Joel Sherwood Spring is a Wiradjuri anti-disciplinary artist who works collaboratively on projects that sit outside established notions of contemporary art and architecture. His work attempts to transfigure spatial dynamics of power through discourse, pedagogies, art, design and architectural practice. It is focused on examining the contested narratives of Australia’s urban cultural and Indigenous history in the face of ongoing colonisation.
EJ Son is a multidisciplinary artist working across new media, sculptural installations, video and ceramics. They focus on provocation and humour as a device to interrogate the complexity of power in the construction of gender, sexuality and race. Son’s practice is often paradoxical, arousing the tension created by our subconscious tendencies towards binaries; they aim to deconstruct and create space for new feelings to be considered.
Shireen Taweel’s practice is speculative and multidisciplinary, establishing questions, possibilities and futures around the construction of community and cultural histories, and colonised and decolonised collections of movement. Taweel focuses on the construction of the sacred within future cultural landscapes, and the cross cultures of community, science and beliefs connecting humans to non-living and living objects within the passages of present and future migration. Employing copper artisan techniques, film and sound composition, Taweel works within a space of shared histories and fluid community identities.

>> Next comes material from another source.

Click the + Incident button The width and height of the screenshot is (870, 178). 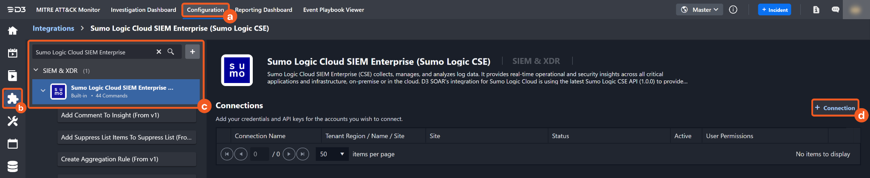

The Clothing Store artist residency program has supported more than forty artists across six years to date, including Tony Albert, Frances Barrett, Sarah Contos, Dean Cross, Mikala Dwyer, Cherine Fahd, Brian Fuata, Dennis Golding, Agatha Gothe-Snape, Thea Anamara Perkins, Phaptawan Suwannakudt, Salote Tawale, Jason Phu, Jazz Money, Kate Mitchell, JD Reforma, and Nell – with a number of former resident artists presenting major works at Carriageworks, including Salote Tawale’s first major solo exhibition, I remember you, recently presented from 17 November 2023 to 28 January 2024.